Con los pies en el cielo
Fuera de sitio (Poesía, 1995-2015)
Antonio Lucas
Visor
368 páginas | 18 euros
Icónico por amor a la imagen, ilusionista por jugar con las palabras, ilustrado por dominar lo culto y lo pop e impertinente por mantenerse joven a los cuarenta. Para empezar, los puntos sobre las íes de Antonio Lucas. Es hora de hacer balance a propósito de Fuera de sitio (Poesía, 1995-2015), colección de sus cinco poemarios con bonus de tres espléndidos inéditos y oportunidad de confirmar la evolución de un poeta que, como el Etna, continúa en ebullición. Entre Antes del mundo (1995) y Los desengaños (2014) se extiende un territorio que ha recorrido adquiriendo conciencia de la caducidad de la vida y los sentimientos. En la primera entrega, el penetrante aroma de su palabra no ocultaba un cierto olor a derrota, minimizado a veces por la mediación de un sujeto lírico, si bien parecía una pose más poética que personal: malignos cascabeles, rumores de veneno, luna de escorpiones, niños con pólvora, parques profanados. Veinte años y cuatro libros después, las tornas se invierten en Los desengaños porque los poemas son actas notariales de la experiencia personal, dolor en carne propia, relectura del pasado cuando el presente viró vertiginosamente hacia el futuro a cuenta de un traspié amoroso
—qué si no puede causar semejante trastorno en la existencia de un poeta—. Pero ha sabido madurar para contarlo: “Prometí no traicionarme y aquí estoy”, dice en “37 años”.

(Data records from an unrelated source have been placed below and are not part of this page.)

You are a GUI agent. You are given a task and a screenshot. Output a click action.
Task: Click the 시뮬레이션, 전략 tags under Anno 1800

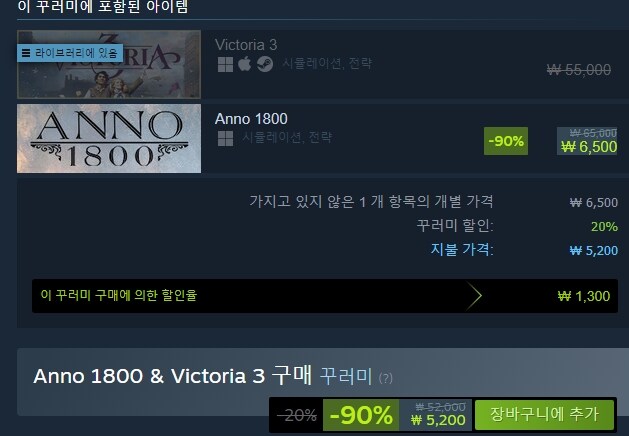[x=287, y=138]
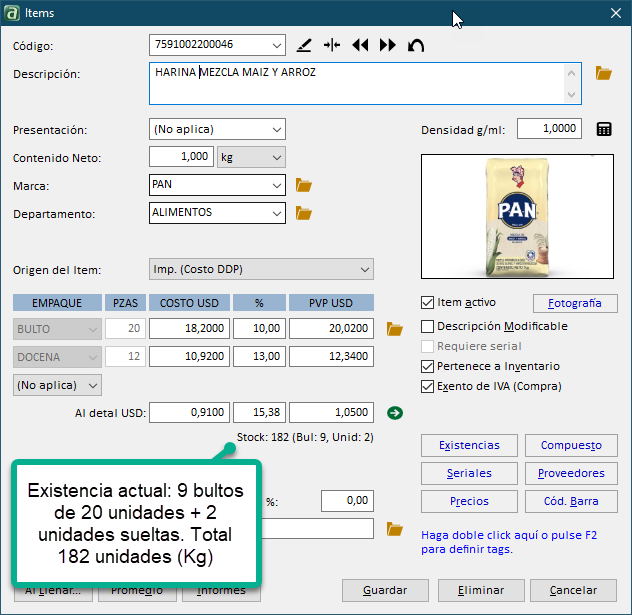Open the folder icon beside Marca

pyautogui.click(x=305, y=185)
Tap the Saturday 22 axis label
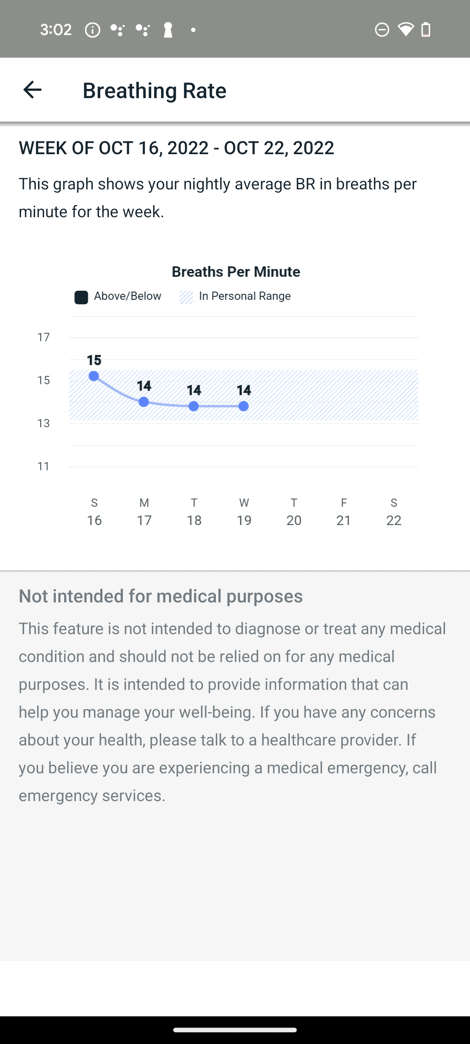 (393, 511)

Tres cuestiones resultan reveladoras de este proceso. Primero, los numerosos signos de interrogación —sustituidos en ocasiones por el adverbio quizás— que, cual alertas, manifiestan incredulidad y desencanto por el desgaste o la pérdida de afectos que consideraba invulnerables. Segundo, los autorretratos, que parten casi siempre del mantra rimbaudiano “yo es otro” hasta desembocar en “Lo que creo de mí no soy yo mismo” y en el excelente “Autorretrato II” (Las máscaras, 2004), aunque el poema que me parece definitivo es el inédito “Ojos”, donde expone el conflicto del yo fragmentado y su necesidad de refugiarse o complementarse en otra persona: “Yo busco lo que soy / en lo que tú miras de mí”. Y tercero, los textos metapoéticos. Empezó con “Poética” (Lucernario, 1999), se afianzó con versos como “Decir poema, a veces, es un silencio nuevo” o “poema es el nombre que toma un grito cierto” (Las máscaras), y remató con el magnífico “Fin de las palabras” (Los mundos contrarios, 2009) y con esta respuesta a la clásica pregunta: “Un poema debe ser un trallazo”.

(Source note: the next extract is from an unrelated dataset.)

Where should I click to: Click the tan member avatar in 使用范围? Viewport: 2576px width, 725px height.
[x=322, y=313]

Si según Foucault el origen está del lado de los dioses, Antonio Lucas vive en el Olimpo desde su verso inaugural: “Traes contigo un látigo”. Aquel comienzo no fue casualidad, anunciaba uno de sus rasgos de estilo: los memorables primeros versos. Luego, el poema gira alrededor de una idea central que funciona igual que la biela de un motor: transmite rotación y potencia, fuerza dinámica.
Antonio Lucas es un outsider convencido de que las palabras respiran mejor extramuros de los diccionarios y el destino del poeta es encontrar nuevos significados: “¿Qué importa una palabra / si no es mayor que la ceniza / de lo que ya se ha dicho?”. Su verbo exuberante contrasta con la clasicidad temática y penetra en el cerebro del lector cual metralla de explosivo. Sin embargo, es consecuencia de un riguroso orden interior, al modo en que Paul Valéry dijo tener “la mente unitaria, en mil pedazos”. Escribe con “la súbita caligrafía de la vida” y para conseguirlo acerca la cabeza a la tierra para escuchar el diálogo de la tradición y camina con los pies en el cielo porque “la altura es lo perpetuo”. Es la única manera de no quedarse fuera de sitio.